In the end, and as Goodell refused to do, Tagliabue put the burden on the NFL to prove the tie between words and actions, and found that no such connection could be made.

When NFL players are facing the biggest game in their careers (a Conference Championship game where a victory puts them in the Super Bowl), they are working extraordinarily hard, they are under exceptional pressure - - from within and from outside - - and each day may bring changes of emotion, changes of perspective and changes of "talk." Here, [defensive assistant] Coach [Joe] Vitt credibly testified that in one team meeting before the Saints-Vikings game, there were no words spoken at all for an hour, just silence as the players pondered the enormity of their opportunity and their challenge. Obviously other team meetings gave way to a completely different dynamic as in the pre-Vikings game meeting at issue here.

If one were to punish certain off-field talk in locker rooms, meeting rooms, hotel rooms or elsewhere without applying a rigorous standard that separated real threats or "bounties" from rhetoric and exaggeration, it would open a field of inquiry that would lead nowhere.

Sadly, that's precisely what Goodell did.

So, what is the NFL left with in its current commissioner? Goodell will no doubt make a statement in which he claims a win -- after all, everybody now knows how dangerous bounties are, and that they will no longer be tolerated. Player safety, blah blah blah. But Goodell's refusal to adhere to any semblance of his actual authority through this case opens the NFL to all sorts of problems.

First, it emboldens the NFLPA, whose executive director, DeMaurice Smith, announced on Tuesday that he would be filing a lawsuit on behalf of players who have allegedly been forced to sign medical waivers.

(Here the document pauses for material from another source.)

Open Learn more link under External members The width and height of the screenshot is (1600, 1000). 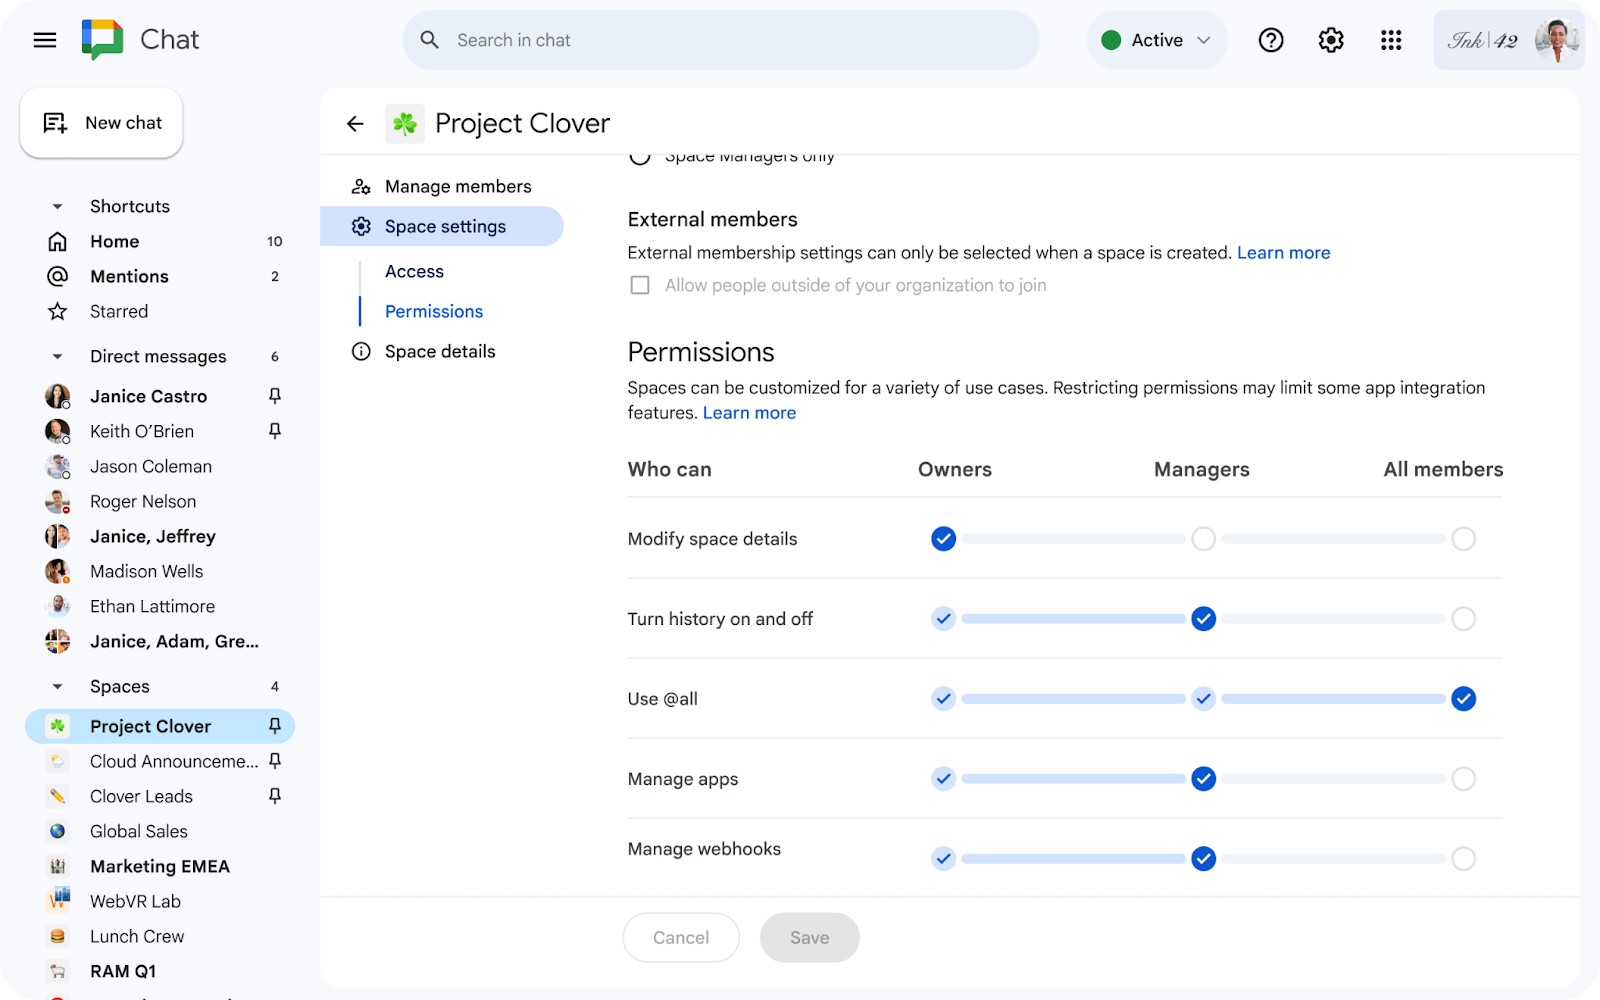pyautogui.click(x=1283, y=253)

Second, it severely undermines Goodell's power as an authority figure in any future fights -- not that this already hasn't happened. Third, it will automatically bring a serious blowback to any decision Goodell makes in a unilateral fashion -- after all, given how he botched BountyGate, people will say, why should we trust him to decide anything else? Fourth, it's not just Vilma who has a defamation case here. Fujita, whom Tagliabue basically cleared of all wrongdoing, has a case that seems far more open-and-shut if he wants to pursue it. And what of current free agent Hargrove, who may have been employable by a team were it not for the specter of a suspension hanging over his head?

This is a dangerous time for the NFL commissioner to be so undermined. The league faces all sorts of serious issues right now -- player safety, concussion lawsuits, Adderall "abuse," possible HGH testing, and on and on. The overturned one-game suspension given to Baltimore Ravens safety Ed Reed was the most obvious recent example, but any informal poll of NFL players would tell you decisively that they do not believe Goodell acts in their best interests.

That's fairly common in any sport, and some would argue that a commissioner liked by the players isn't serving the owners who employ him. The question is, how long will it be until the owners stop trusting Goodell's judgment, as well?

Based on Tuesday's ruling, Paul Tagliabue gave the NFL a serious primer in how a real commissioner is supposed to conduct business.